EX-10.41 3 h43740exv10w41.htm AMENDED AND RESTATED NONQUALIFIED STOCK OPTION AGREEMENT exv10w41
 

Exhibit 10.41
BAKER HUGHES INCORPORATED
AMENDED AND RESTATED
NONQUALIFIED STOCK OPTION AGREEMENT
     
Anthony G. Fernandes   878
Grantee
  Shares
This Amended and Restated Nonqualified Stock Option Agreement (the “Amended and Restated Agreement”) is issued by Baker Hughes Incorporated (the “Company”) to Anthony G. Fernandes (“Grantee”) on February 24, 2006, pursuant to the Baker Hughes Incorporated Director Compensation Deferral Plan (the “Plan”).
WHEREAS, the Company granted to Grantee on December 31, 2004 (the “Grant Date”), a nonqualified stock option to purchase 878 shares of the common stock of the Company, $1.00 par value per share (the “Common Stock”), at a price of $21.335 per share and issued to Grantee a nonqualified stock option agreement effective on the Grant Date setting forth the terms and conditions of the grant to Grantee (the “Original Agreement”); and
WHEREAS, Grantee’s rights under the Original Agreement are subject to the provisions of section 409A of the Internal Revenue Code of 1986, as amended (the “Code”), because the exercise price for the option in the Original Agreement was less than the fair market value of the Common Stock on the Grant Date;
WHEREAS, the Company desires to amend and restate the terms of the Original Agreement by this Amended and Restated Agreement to comply with the requirements of section 409A of the Code and the guidance issued by the Internal Revenue Service with respect thereto;
NOW, THEREFORE, pursuant to action by the Board of Directors of the Company, the Company hereby amends and restates the Original Agreement to provide as follows:
Grantee is hereby granted a nonqualified stock option to purchase the number of shares set forth above of the Company’s $1.00 par value common stock at the exercise price of $21.335 for each share subject to this option, payable at the time of exercise. Subject to the terms of the Plan regarding exercise, this option will be exercisable only on February 24, 2006.
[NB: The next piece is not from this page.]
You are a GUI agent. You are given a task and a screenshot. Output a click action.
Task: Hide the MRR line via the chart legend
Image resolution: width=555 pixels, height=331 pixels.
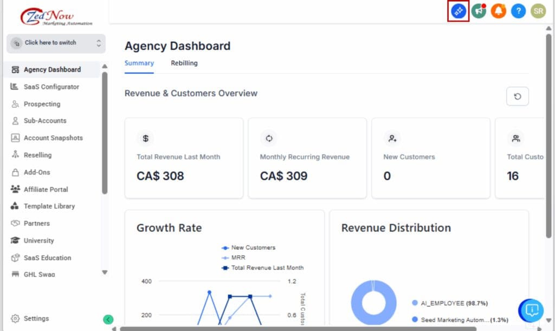pyautogui.click(x=237, y=257)
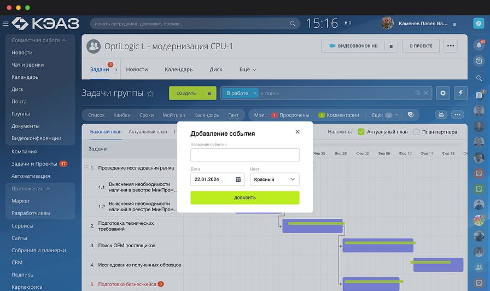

Cashless exercise, in accordance with the terms of the Plan, shall be available to Grantee for the shares subject to the option.
This option is granted under the Plan and is subject to all of the provisions of the Plan. This option is not transferable by Grantee otherwise than by will or by the laws of descent and distribution, and is exercisable during Grantee’s lifetime only by Grantee.
The Original Agreement is amended and restated in its entirety by the terms of this Amended and Restated Agreement and the Original Agreement is no longer effective.
IN WITNESS WHEREOF, this Amended and Restated Agreement has been duly executed and delivered on this 24th day of February, 2006.